▸ **OBJECTIVE**: Find each line below that contains the word "dimensions" and copy every such line in full.
--- begin ---
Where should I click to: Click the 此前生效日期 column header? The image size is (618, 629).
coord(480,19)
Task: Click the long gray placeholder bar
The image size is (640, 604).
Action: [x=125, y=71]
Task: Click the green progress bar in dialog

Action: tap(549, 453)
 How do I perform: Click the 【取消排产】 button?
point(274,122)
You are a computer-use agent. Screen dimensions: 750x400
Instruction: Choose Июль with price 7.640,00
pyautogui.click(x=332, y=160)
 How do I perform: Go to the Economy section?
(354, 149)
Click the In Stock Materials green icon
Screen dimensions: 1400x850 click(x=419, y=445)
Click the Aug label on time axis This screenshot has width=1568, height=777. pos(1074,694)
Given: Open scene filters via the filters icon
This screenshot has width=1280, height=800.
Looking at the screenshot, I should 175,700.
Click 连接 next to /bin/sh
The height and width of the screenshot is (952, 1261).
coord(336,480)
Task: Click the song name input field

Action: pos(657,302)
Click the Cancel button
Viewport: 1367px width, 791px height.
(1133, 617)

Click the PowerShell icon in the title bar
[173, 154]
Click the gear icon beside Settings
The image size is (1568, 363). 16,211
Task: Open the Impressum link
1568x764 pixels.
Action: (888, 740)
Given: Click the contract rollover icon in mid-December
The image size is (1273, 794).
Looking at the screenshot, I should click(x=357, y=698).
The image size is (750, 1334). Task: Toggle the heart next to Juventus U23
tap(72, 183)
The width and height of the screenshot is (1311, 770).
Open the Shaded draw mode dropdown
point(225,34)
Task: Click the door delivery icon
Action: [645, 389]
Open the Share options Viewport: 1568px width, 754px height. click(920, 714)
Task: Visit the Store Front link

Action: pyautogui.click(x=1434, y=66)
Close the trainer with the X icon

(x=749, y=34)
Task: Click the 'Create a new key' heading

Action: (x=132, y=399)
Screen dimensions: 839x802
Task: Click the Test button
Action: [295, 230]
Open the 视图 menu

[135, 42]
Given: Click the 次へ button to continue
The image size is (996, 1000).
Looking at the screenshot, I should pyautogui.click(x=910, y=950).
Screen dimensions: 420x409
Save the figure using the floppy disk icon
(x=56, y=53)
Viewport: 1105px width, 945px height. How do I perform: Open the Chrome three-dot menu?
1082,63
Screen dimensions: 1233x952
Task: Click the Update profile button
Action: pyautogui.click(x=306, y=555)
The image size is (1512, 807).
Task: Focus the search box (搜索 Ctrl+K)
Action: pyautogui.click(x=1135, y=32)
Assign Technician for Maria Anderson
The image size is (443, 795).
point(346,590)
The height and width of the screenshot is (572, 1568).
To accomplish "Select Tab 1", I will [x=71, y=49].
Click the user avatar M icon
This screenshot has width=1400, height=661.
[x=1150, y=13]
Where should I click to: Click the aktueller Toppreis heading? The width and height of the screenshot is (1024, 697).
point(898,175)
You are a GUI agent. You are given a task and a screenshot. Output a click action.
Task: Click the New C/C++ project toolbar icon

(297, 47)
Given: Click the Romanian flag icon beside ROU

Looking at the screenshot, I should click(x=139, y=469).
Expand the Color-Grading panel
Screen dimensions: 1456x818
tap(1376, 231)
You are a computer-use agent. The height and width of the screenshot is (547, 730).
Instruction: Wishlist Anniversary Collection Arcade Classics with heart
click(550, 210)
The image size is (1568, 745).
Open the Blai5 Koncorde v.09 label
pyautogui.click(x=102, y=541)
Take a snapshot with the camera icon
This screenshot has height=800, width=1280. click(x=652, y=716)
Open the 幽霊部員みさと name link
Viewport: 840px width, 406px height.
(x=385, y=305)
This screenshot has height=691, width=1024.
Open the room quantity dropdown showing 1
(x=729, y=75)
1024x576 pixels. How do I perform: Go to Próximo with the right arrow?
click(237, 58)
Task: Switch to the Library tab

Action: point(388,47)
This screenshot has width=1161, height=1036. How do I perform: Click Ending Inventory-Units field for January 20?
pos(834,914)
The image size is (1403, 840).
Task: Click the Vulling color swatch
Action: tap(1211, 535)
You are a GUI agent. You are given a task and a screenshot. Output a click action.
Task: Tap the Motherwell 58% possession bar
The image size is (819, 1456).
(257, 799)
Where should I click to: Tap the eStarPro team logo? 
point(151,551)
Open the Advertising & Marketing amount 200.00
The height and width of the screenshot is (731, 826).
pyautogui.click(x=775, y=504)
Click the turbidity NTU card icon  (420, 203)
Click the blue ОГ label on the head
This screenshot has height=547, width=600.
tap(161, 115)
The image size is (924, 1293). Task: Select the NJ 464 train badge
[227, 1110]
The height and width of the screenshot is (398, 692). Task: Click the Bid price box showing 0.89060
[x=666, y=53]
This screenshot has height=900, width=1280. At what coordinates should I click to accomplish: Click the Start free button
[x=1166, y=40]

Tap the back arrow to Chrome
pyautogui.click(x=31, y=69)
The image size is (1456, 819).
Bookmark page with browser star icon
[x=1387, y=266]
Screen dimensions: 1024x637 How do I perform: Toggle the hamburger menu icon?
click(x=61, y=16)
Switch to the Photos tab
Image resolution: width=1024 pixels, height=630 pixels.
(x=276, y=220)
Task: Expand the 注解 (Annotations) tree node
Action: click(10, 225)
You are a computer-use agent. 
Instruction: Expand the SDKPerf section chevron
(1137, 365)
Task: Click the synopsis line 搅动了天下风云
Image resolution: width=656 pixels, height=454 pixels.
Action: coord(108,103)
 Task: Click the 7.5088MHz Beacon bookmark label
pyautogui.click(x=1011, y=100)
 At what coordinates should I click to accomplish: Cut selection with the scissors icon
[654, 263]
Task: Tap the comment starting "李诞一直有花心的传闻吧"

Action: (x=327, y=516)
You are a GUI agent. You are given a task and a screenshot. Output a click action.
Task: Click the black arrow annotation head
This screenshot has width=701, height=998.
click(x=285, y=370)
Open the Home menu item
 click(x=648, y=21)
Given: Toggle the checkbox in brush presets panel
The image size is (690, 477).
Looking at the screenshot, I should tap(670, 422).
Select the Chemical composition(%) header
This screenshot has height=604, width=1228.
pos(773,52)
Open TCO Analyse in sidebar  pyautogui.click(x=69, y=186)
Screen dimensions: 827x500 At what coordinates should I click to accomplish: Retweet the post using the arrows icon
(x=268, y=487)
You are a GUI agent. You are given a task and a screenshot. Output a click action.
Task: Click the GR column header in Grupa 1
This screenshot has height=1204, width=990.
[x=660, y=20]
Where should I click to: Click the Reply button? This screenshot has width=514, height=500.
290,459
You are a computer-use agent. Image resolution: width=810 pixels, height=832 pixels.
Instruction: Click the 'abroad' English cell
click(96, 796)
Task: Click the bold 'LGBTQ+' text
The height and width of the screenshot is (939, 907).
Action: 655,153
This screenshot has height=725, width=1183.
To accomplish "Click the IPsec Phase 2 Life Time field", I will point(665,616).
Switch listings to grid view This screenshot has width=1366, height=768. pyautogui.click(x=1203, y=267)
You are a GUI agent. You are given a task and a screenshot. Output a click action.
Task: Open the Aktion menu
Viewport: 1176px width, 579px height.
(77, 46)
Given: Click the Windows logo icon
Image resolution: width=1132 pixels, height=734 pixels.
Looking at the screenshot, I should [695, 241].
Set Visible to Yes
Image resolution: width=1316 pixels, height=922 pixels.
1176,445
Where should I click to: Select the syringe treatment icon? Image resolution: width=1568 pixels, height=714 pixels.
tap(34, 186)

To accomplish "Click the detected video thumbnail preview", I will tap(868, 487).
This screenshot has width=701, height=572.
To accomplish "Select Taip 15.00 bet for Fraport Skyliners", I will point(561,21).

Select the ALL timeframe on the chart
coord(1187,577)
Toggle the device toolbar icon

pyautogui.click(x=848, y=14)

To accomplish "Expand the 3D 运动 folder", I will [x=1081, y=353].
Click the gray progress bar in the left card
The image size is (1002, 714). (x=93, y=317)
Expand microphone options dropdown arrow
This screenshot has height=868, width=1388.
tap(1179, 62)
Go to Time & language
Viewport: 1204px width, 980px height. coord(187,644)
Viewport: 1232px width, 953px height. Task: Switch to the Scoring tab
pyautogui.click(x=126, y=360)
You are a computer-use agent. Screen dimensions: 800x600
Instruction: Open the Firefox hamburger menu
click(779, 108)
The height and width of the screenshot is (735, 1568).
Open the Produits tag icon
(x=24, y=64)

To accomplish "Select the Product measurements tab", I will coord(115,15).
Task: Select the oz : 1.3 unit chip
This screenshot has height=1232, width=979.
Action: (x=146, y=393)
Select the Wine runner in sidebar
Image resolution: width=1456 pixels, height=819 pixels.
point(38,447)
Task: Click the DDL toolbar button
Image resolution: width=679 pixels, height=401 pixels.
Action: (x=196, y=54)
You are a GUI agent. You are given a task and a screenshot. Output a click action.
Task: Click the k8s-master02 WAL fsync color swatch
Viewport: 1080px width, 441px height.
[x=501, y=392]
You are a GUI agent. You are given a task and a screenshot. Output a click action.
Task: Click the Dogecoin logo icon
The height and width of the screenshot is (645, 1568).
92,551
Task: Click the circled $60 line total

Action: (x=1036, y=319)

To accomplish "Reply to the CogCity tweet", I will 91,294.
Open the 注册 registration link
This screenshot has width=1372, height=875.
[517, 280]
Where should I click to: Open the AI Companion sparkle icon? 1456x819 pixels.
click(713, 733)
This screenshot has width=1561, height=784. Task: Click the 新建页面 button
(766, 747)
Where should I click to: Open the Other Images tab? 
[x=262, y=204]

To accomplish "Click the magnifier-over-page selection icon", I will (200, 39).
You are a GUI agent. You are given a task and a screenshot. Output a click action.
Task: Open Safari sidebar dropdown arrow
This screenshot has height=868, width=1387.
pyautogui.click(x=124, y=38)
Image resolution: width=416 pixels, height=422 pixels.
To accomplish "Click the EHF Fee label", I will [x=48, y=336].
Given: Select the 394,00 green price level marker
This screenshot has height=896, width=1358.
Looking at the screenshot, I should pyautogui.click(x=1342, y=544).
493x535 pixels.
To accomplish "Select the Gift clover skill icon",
--- end ---
▸ **ANSWER FOR THE TASK**:
You are a computer-use agent. Screen dimensions: 750x400
Screen dimensions: 1400x850 click(x=419, y=445)
Screen dimensions: 839x802
Screen dimensions: 420x409
Screen dimensions: 1233x952
Screen dimensions: 1456x818
Screen dimensions: 1024x637 How do I perform: Toggle the hamburger menu icon?
Screen dimensions: 827x500 At what coordinates should I click to accomplish: Retweet the post using the arrows icon
You are a computer-use agent. Screen dimensions: 800x600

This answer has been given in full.